§ Activity
Repeat the entries beneath in their entirety, precisely as given.

§ Supplied material
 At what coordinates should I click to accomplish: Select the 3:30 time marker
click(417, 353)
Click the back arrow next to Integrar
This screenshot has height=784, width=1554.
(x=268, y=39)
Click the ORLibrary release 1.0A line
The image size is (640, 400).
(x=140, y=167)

§ Response below
 At what coordinates should I click to accomplish: Select the 3:30 time marker
click(417, 353)
Click the back arrow next to Integrar
This screenshot has height=784, width=1554.
(x=268, y=39)
Click the ORLibrary release 1.0A line
The image size is (640, 400).
(x=140, y=167)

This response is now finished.